→ Task: When you reach the line containing "Given: Sort processes" in the records below, set it down exactly, together with every later line through the end, but not the pictures.

Records drawn from a dataset:
━━━
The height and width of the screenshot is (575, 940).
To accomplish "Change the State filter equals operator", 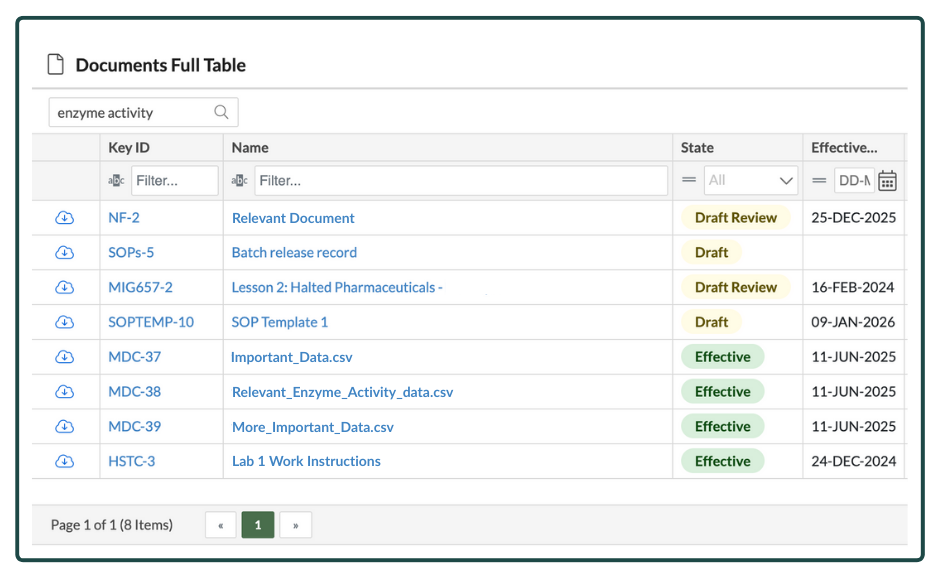I will coord(689,181).
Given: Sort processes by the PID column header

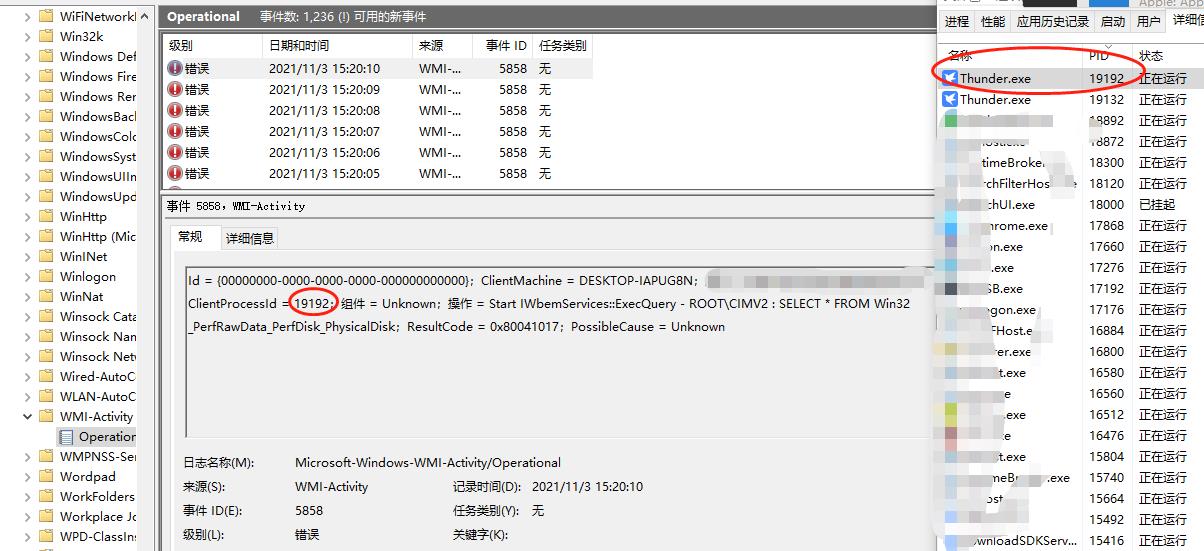Looking at the screenshot, I should (x=1099, y=56).
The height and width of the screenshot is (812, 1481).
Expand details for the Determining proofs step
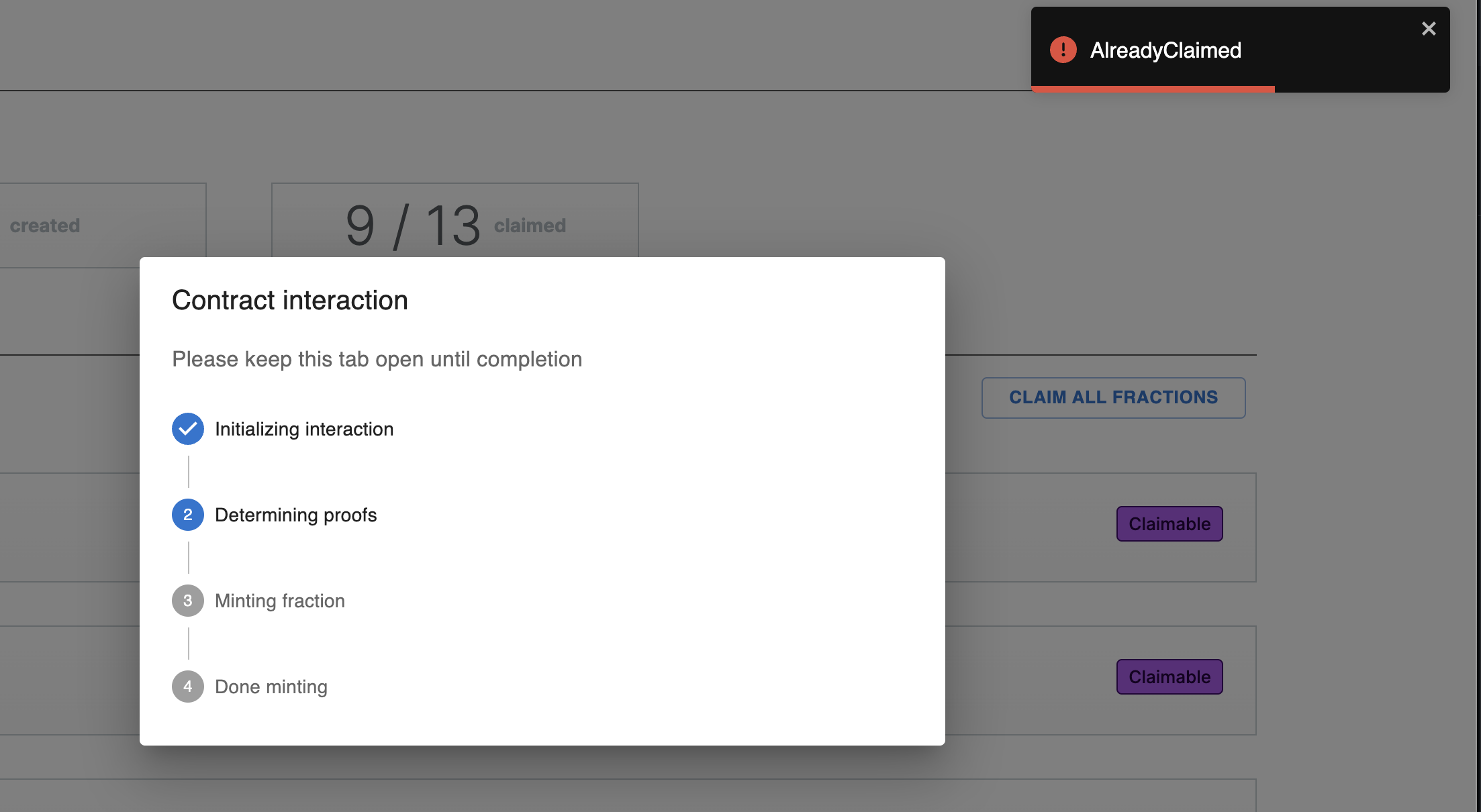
━━━
→ Answer to the exercise:
Given: Sort processes by the PID column header

Looking at the screenshot, I should (x=1099, y=56).
The height and width of the screenshot is (812, 1481).
Expand details for the Determining proofs step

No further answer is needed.